Problem statement: Give back only the lines in the records below from the one with "You are a computer-use agent. The" to the one with "Instruction: Click the", both inclusive, word for word.

Start of Dataset records

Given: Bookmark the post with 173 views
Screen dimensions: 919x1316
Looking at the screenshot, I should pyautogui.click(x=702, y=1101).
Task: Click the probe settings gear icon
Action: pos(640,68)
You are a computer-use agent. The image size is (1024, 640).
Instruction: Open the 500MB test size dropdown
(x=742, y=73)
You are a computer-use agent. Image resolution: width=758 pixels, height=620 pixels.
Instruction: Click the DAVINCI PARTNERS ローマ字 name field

End of Dataset records
Start of Dataset records

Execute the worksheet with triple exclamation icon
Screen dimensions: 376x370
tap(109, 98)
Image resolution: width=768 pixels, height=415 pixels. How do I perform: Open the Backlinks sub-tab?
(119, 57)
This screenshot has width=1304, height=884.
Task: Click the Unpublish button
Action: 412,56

End of Dataset records
Start of Dataset records

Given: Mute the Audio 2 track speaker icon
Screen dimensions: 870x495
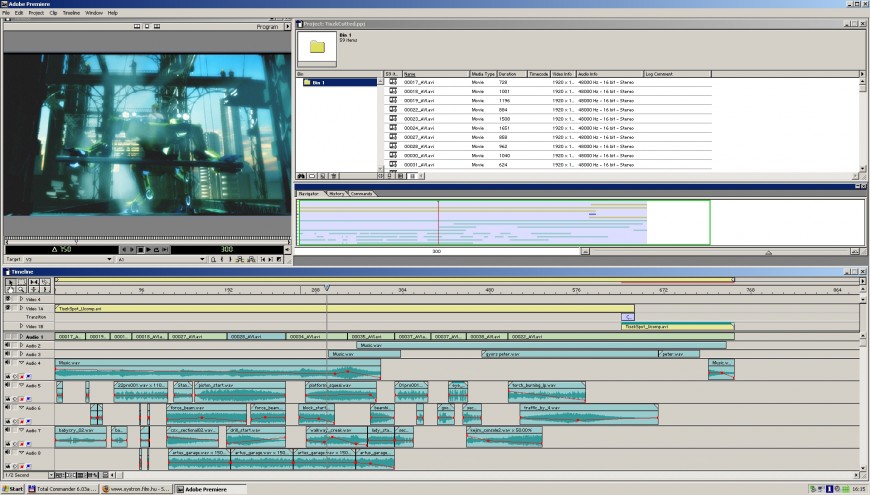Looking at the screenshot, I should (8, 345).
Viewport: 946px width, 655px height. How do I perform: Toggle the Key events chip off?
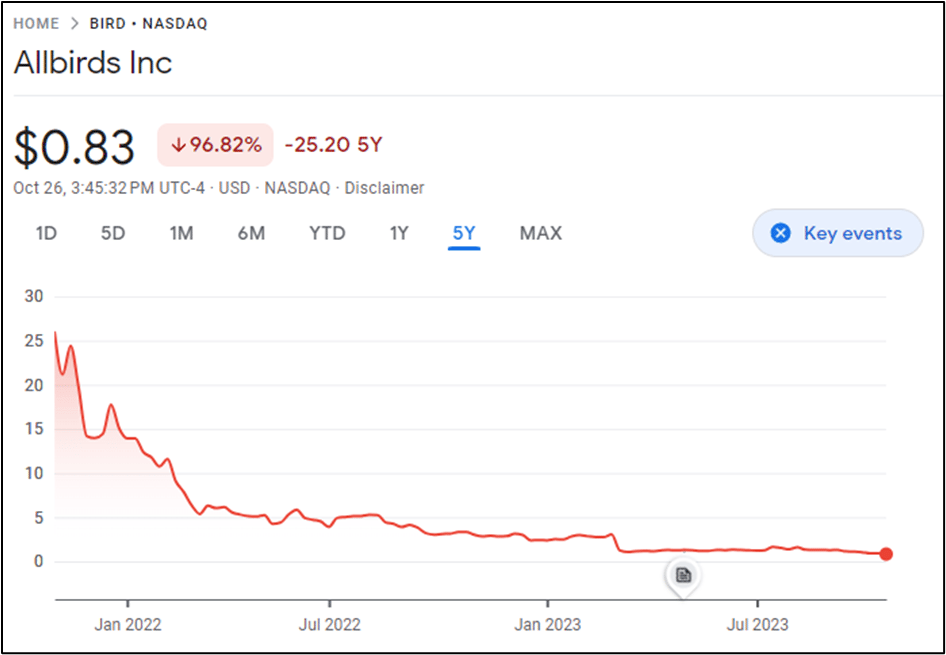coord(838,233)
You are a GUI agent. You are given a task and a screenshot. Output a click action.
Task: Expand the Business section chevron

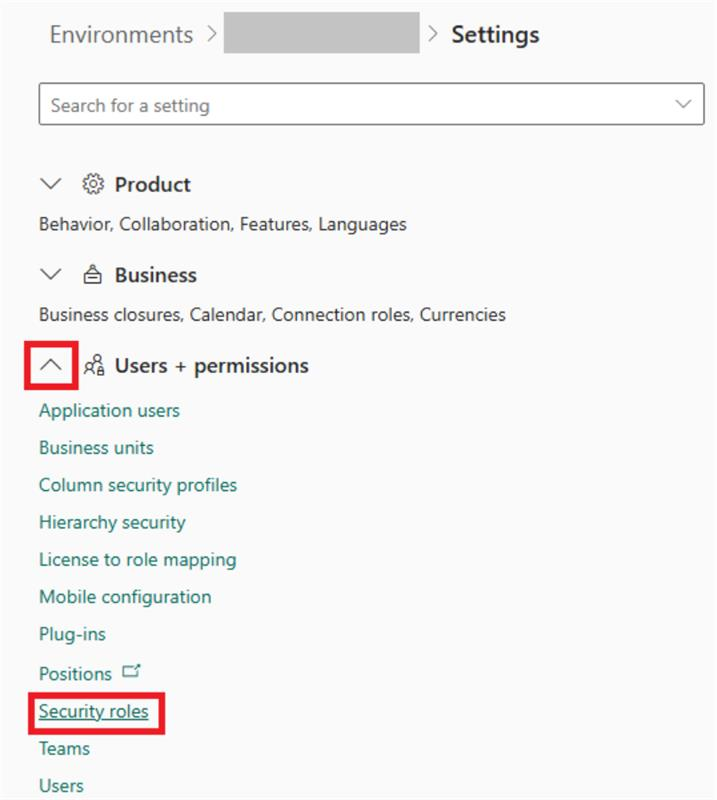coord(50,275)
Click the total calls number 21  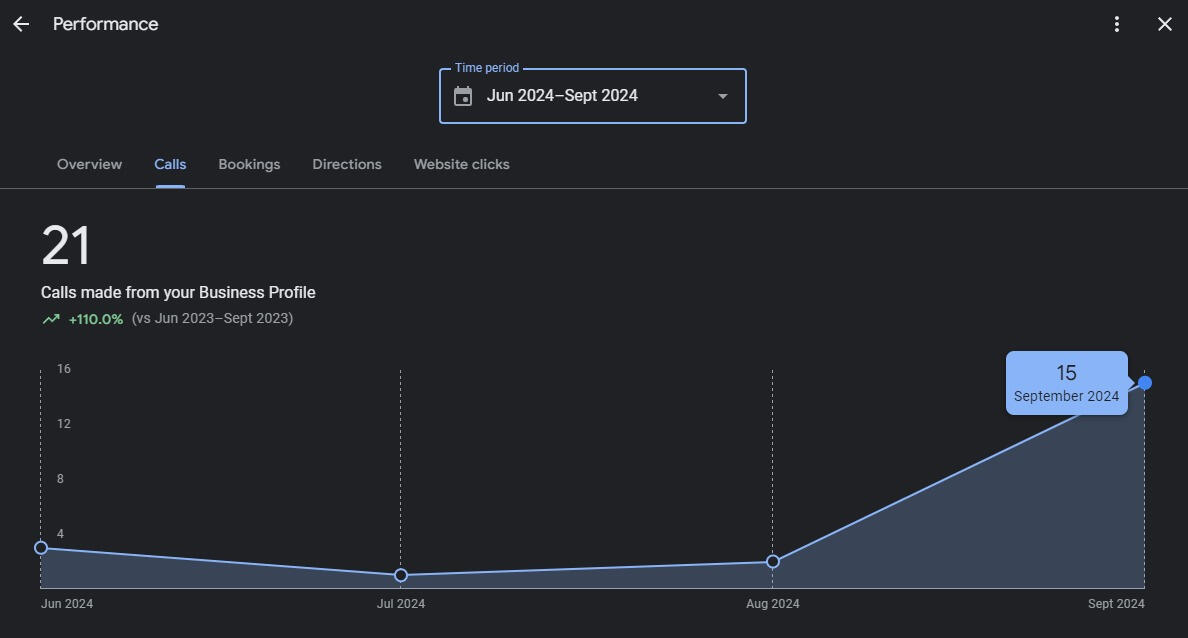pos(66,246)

End of Dataset records

Solution for this problem:
You are a computer-use agent. The image size is (1024, 640).
Instruction: Open the 500MB test size dropdown
(x=742, y=73)
You are a computer-use agent. Image resolution: width=758 pixels, height=620 pixels.
Instruction: Click the DAVINCI PARTNERS ローマ字 name field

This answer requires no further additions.